▶ _WHAT THIS TASK INVOLVES_
Omitting the pictures, restate all of the entries below exactly.

Stored items:
= = = = = = =

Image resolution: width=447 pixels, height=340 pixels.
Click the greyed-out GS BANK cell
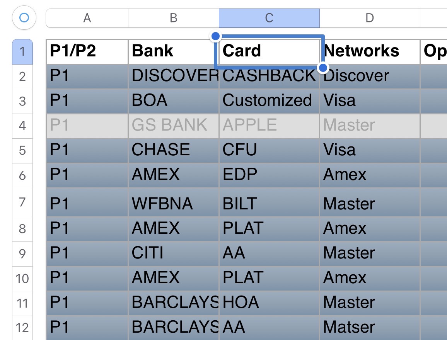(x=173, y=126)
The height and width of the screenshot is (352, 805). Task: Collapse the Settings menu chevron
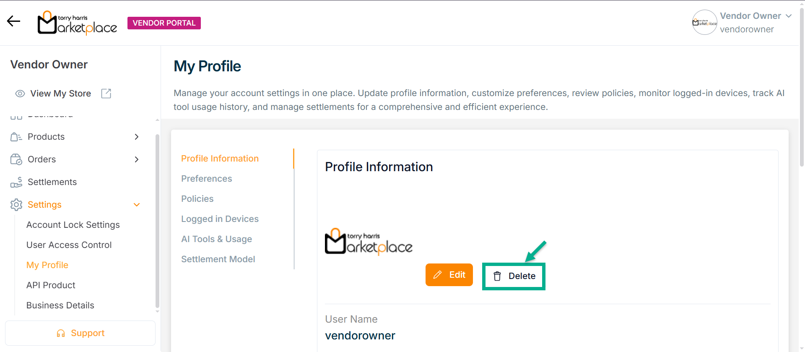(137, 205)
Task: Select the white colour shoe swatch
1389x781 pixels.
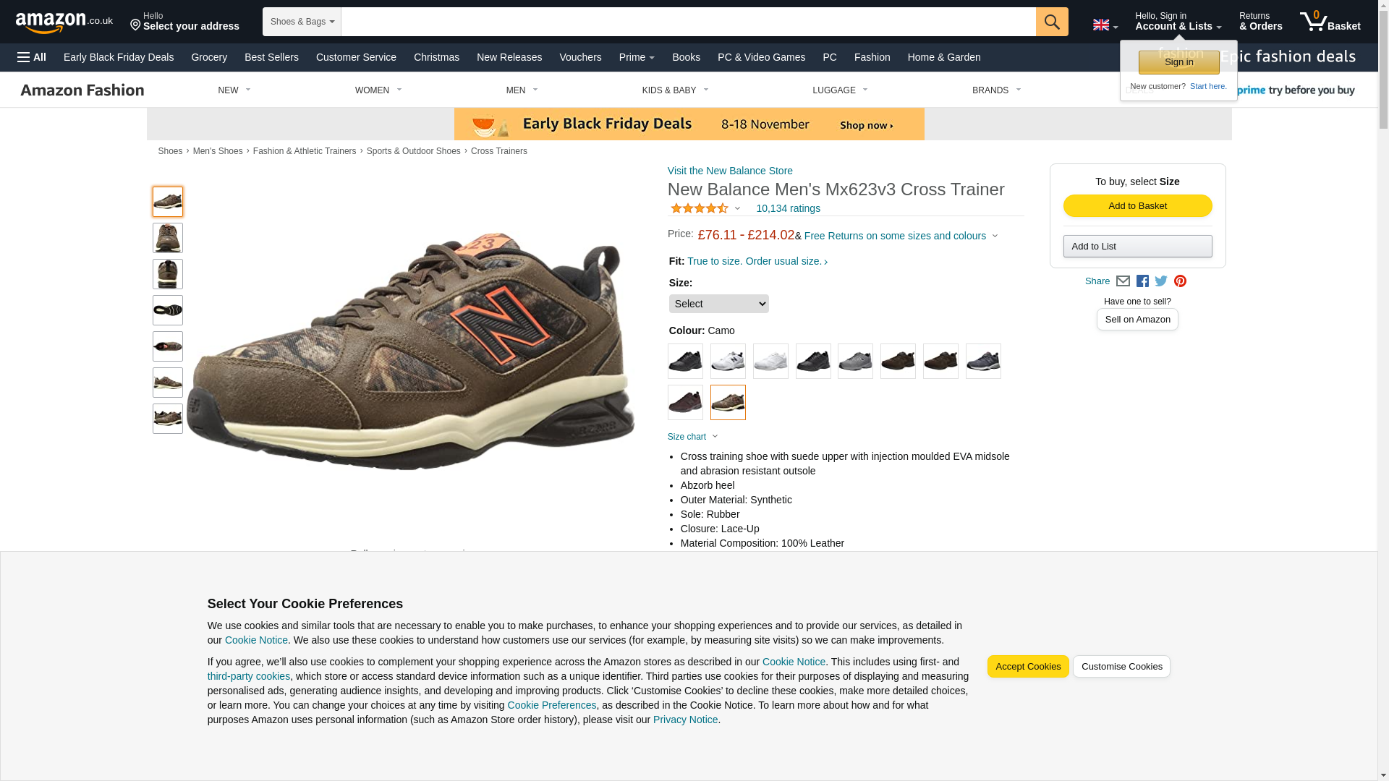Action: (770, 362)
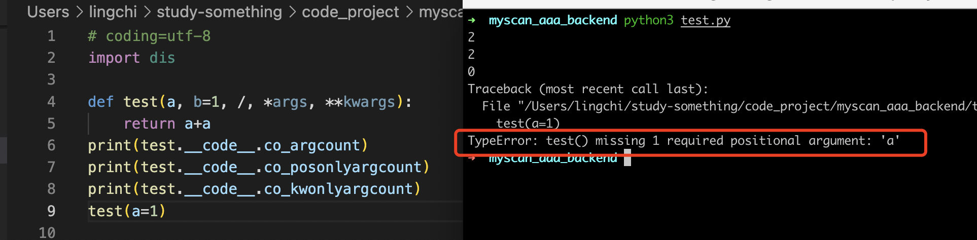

= = = = = = =

▶ _RESPONSE BOX_
Image resolution: width=447 pixels, height=340 pixels.
Click the greyed-out GS BANK cell
(x=173, y=126)
The height and width of the screenshot is (352, 805). Task: Collapse the Settings menu chevron
(137, 205)
Task: Select the white colour shoe swatch
1389x781 pixels.
Action: (770, 362)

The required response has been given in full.